* Work to do *
Copy out every one of the records below word for word, leaving out the pictures.

* Provided data *
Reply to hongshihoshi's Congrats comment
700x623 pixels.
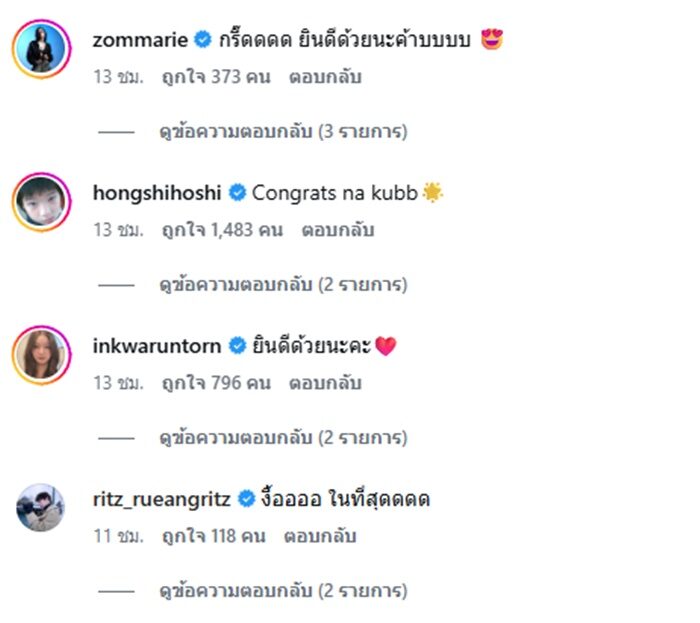[337, 230]
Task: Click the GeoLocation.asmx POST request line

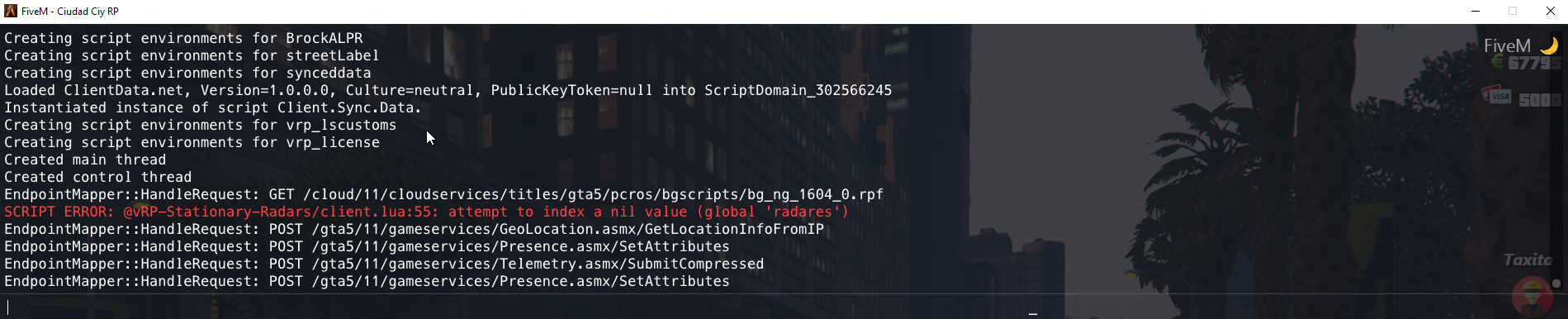Action: click(414, 229)
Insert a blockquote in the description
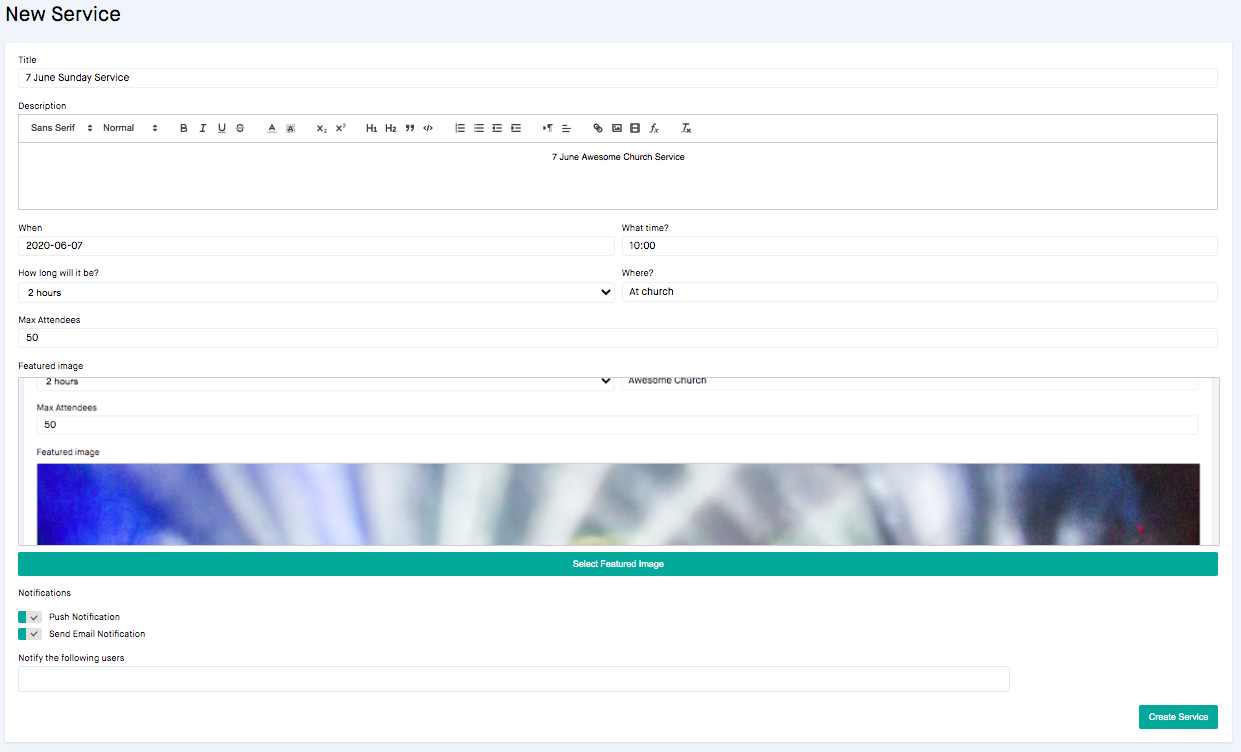 click(x=409, y=127)
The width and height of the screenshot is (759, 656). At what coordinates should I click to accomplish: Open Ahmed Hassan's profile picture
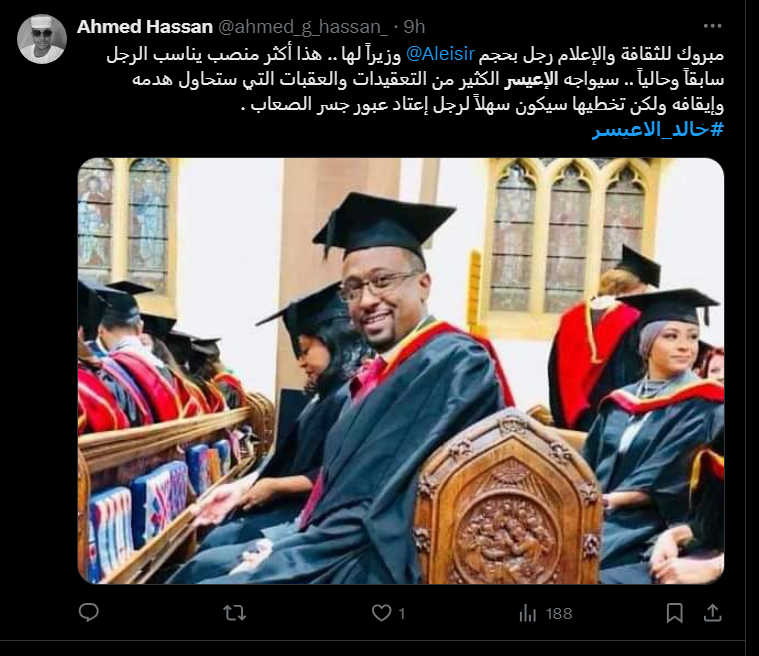click(x=42, y=39)
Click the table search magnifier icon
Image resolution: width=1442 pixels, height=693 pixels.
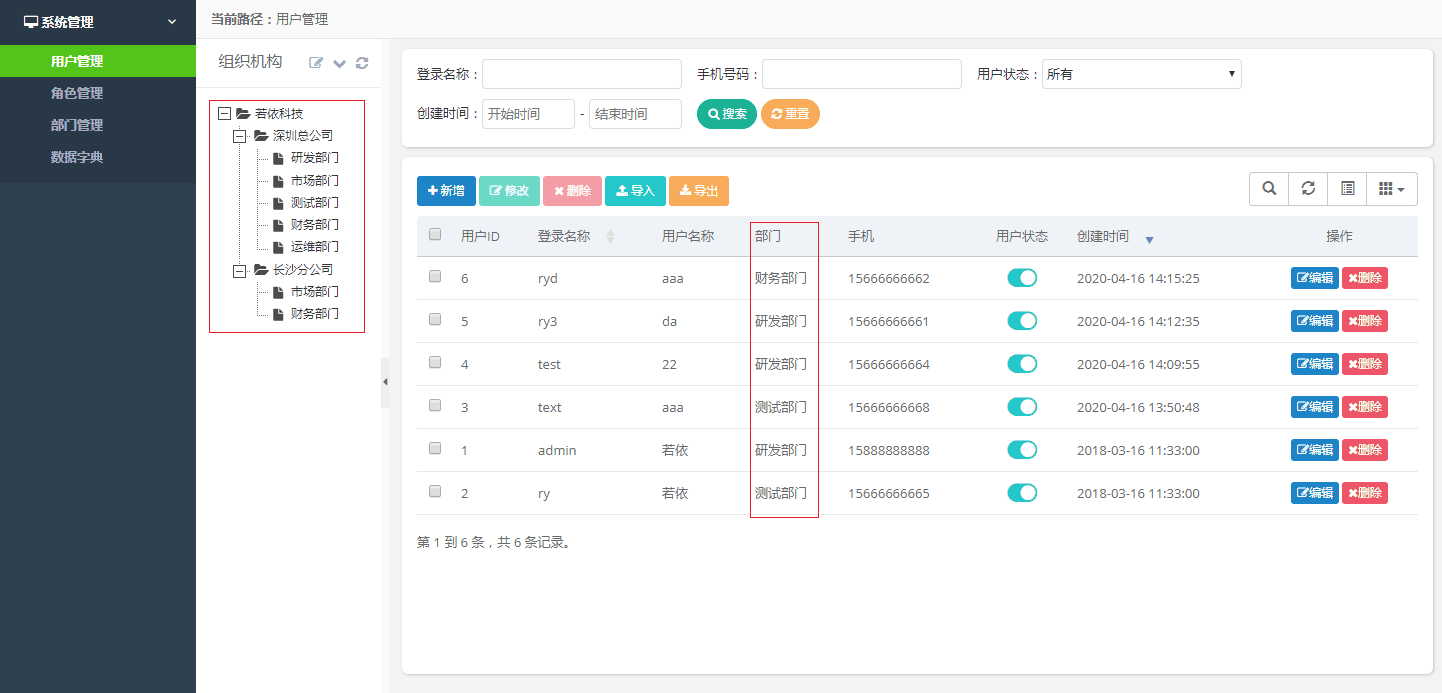tap(1269, 188)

* Exercise response *
Reply to hongshihoshi's Congrats comment
700x623 pixels.
[337, 230]
Task: Click the GeoLocation.asmx POST request line

Action: click(414, 229)
Insert a blockquote in the description
 click(x=409, y=127)
The width and height of the screenshot is (759, 656). At what coordinates should I click to accomplish: Open Ahmed Hassan's profile picture
click(x=42, y=39)
Click the table search magnifier icon
Image resolution: width=1442 pixels, height=693 pixels.
tap(1269, 188)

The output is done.